As adolescence embraced me, I didn’t have ‘date nights’ and I didn’t have ‘best girl friends’ night out pajama parties’. I don’t remember my teen years much. Everything seems to be a blur. Maybe it’s a deliberate act that allows me to feel safe in the absence of abiding and happy memories. No, I don’t remember what I was looking for.  Or perhaps it was the craving to have that one, just that one mate with whom I could share everything, my anger, my fears, my insecurities, my needs, my little dreams, my tears, my everything, without being judged?

I don’t know. I do know that I have been a seeker forever (it seems). Seeking to belong. Seeking approvals of the person I was and I am now. Finding the elusive acknowledgement of the ‘good’ person I am. Somehow, hoping that I am worthy. That I am good enough. That somehow more than I, me and myself, friends, family and lovers will acknowledge me and somehow by that very act, elevate the seeker in me to a joyous person, a ‘worthy’ person. Because I think all I was and am seeking is to be loved. I am loved, I know. I just find it hard to believe sometimes. I wish I knew why!

Fears, mine:
am I really going to be a seeker forever?
am I really always going to want to live by other’s ‘code of expectation’?
am I really never going to understand that all I need to do, be,live and find joy is to  aspire to be the best version of myself?

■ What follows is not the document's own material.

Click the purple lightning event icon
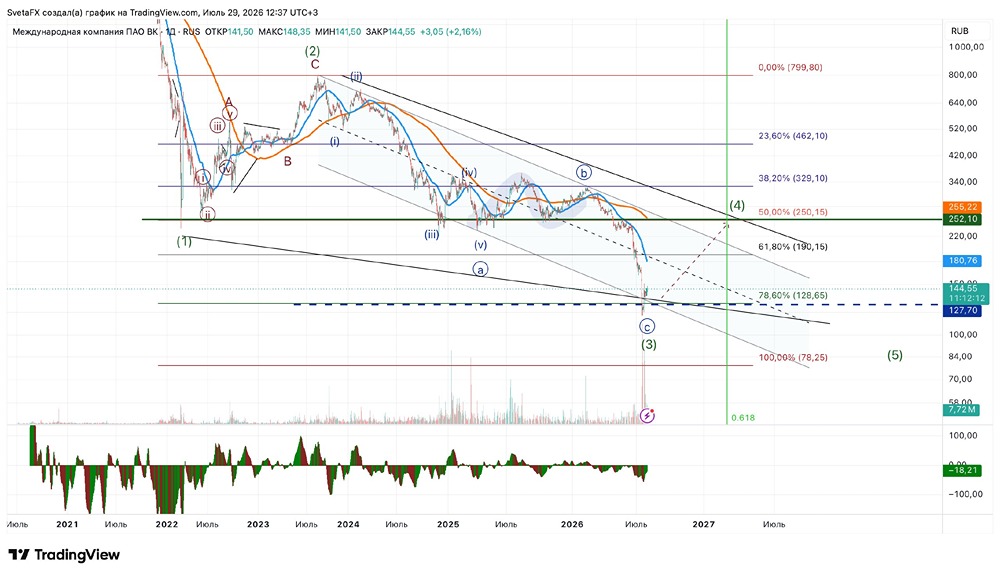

Yes! I have fears. They’re mine. I wonder if I’ll forever be singing this tune and would it be such a bad thing if I were? Does it matter? I don’t know. Really. Questions roll out at the speed of Whatsapp messages being shared around the world! Hah! And answers? Well, whaddya know! Am the eternal Fool, foolishly looking for something without, when all I have to do is peep within.

So what are yours? What do you do to alleviate them? Conquer them? Soothe them? Tell me, so I can learn. Sharing is caring.